Aim of the exercise
Write out the lines below word for word, starting with the first one and stopping after the line that contains "click(611, 86)". Leave the pictures out of your answer.

Items

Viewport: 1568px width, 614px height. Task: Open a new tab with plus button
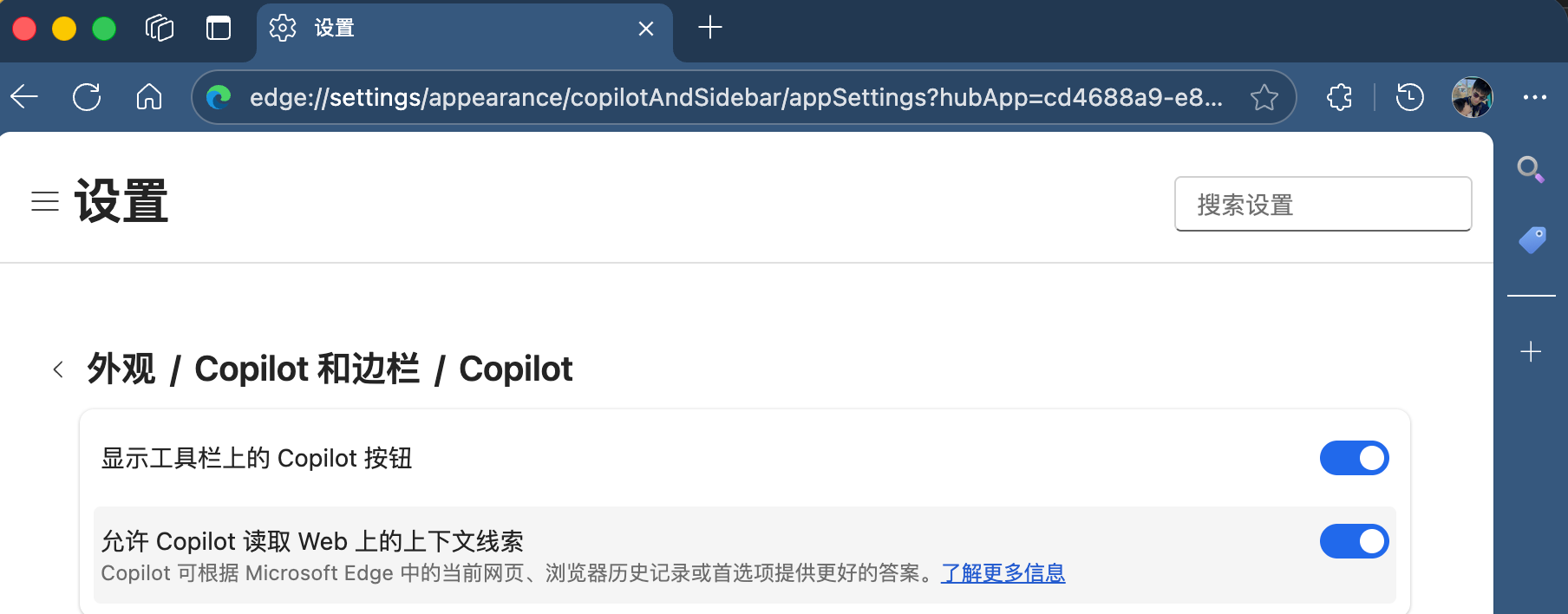[x=709, y=28]
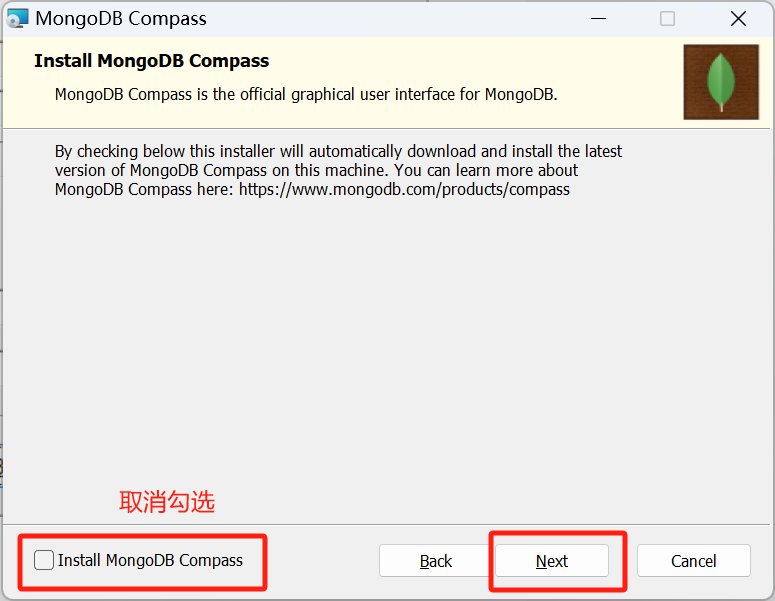This screenshot has height=601, width=775.
Task: Click the mongodb.com/products/compass URL text
Action: coord(404,189)
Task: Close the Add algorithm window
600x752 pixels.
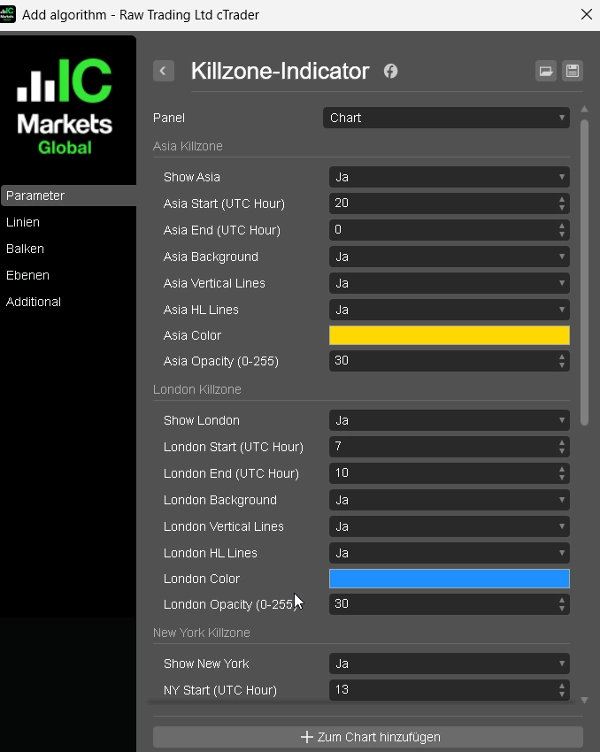Action: 586,14
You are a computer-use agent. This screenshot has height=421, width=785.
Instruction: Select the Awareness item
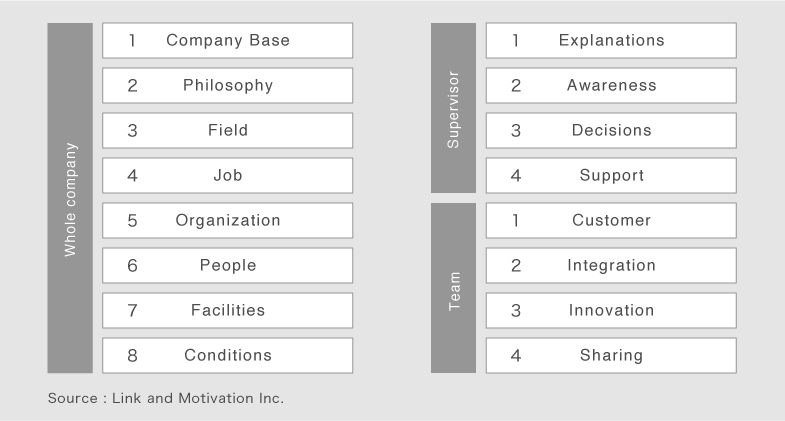click(611, 86)
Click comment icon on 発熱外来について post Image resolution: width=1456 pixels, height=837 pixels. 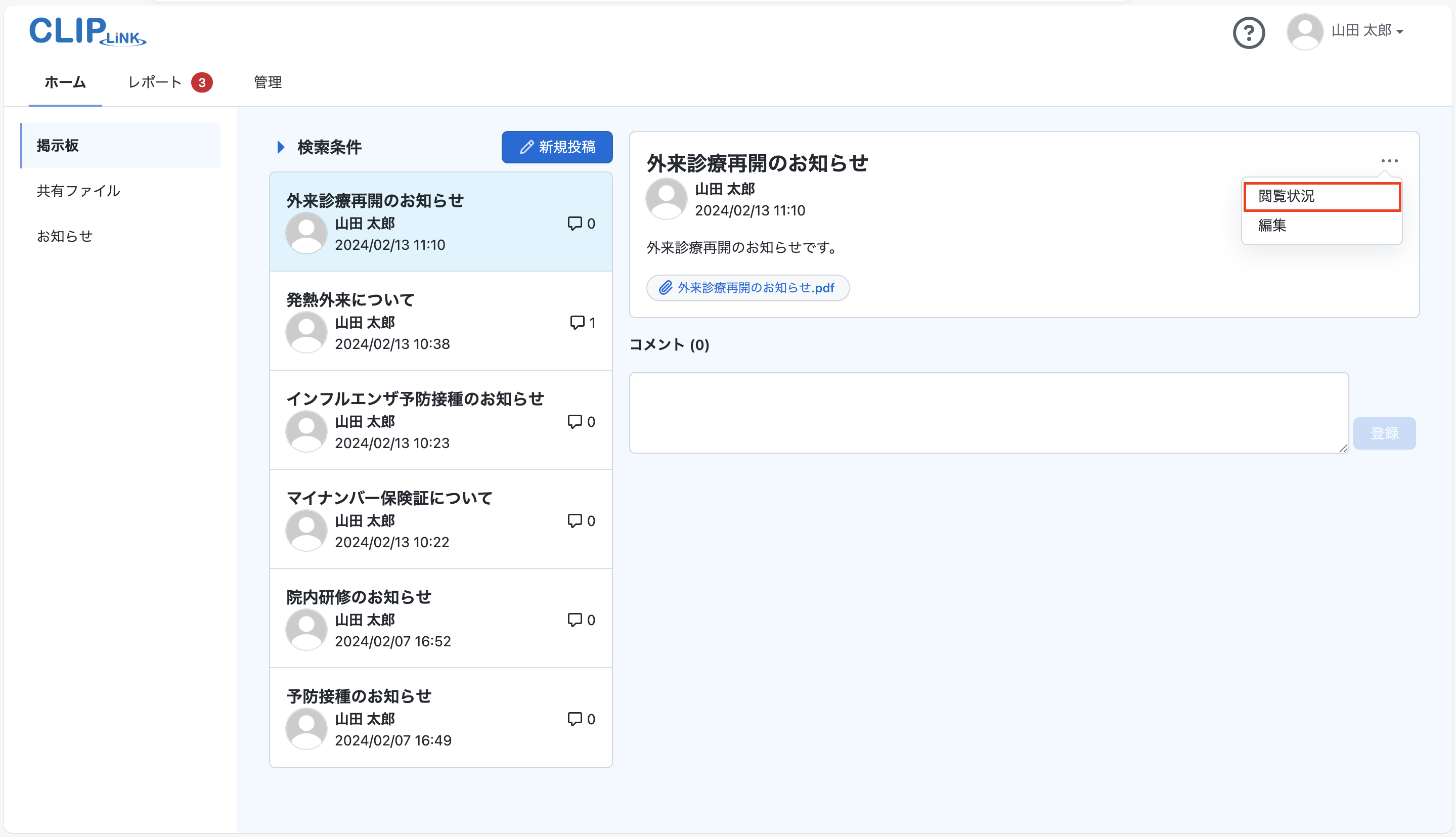[x=577, y=323]
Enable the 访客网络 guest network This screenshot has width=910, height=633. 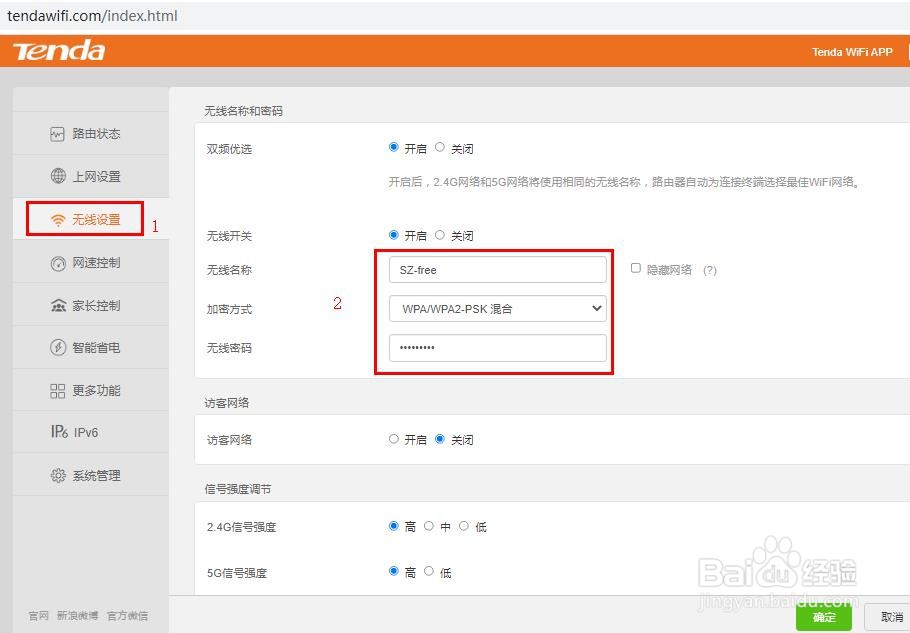(x=394, y=439)
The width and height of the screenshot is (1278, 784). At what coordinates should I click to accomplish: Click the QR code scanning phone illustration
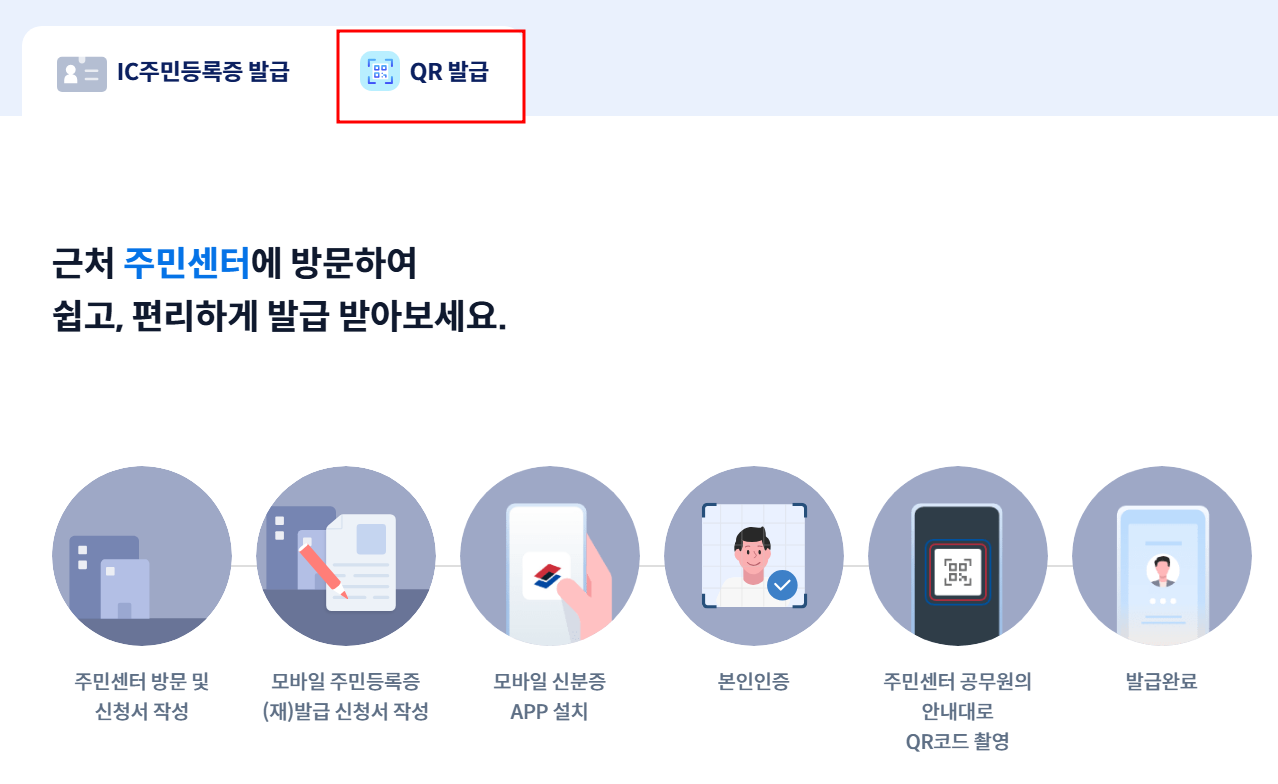coord(958,556)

Solution to this task
Viewport: 1568px width, 614px height. Task: Open a new tab with plus button
[x=709, y=28]
This screenshot has height=601, width=775.
Task: Click the mongodb.com/products/compass URL text
Action: coord(404,189)
Task: Close the Add algorithm window
600x752 pixels.
Action: 586,14
You are a computer-use agent. This screenshot has height=421, width=785.
Instruction: Select the Awareness item
click(611, 86)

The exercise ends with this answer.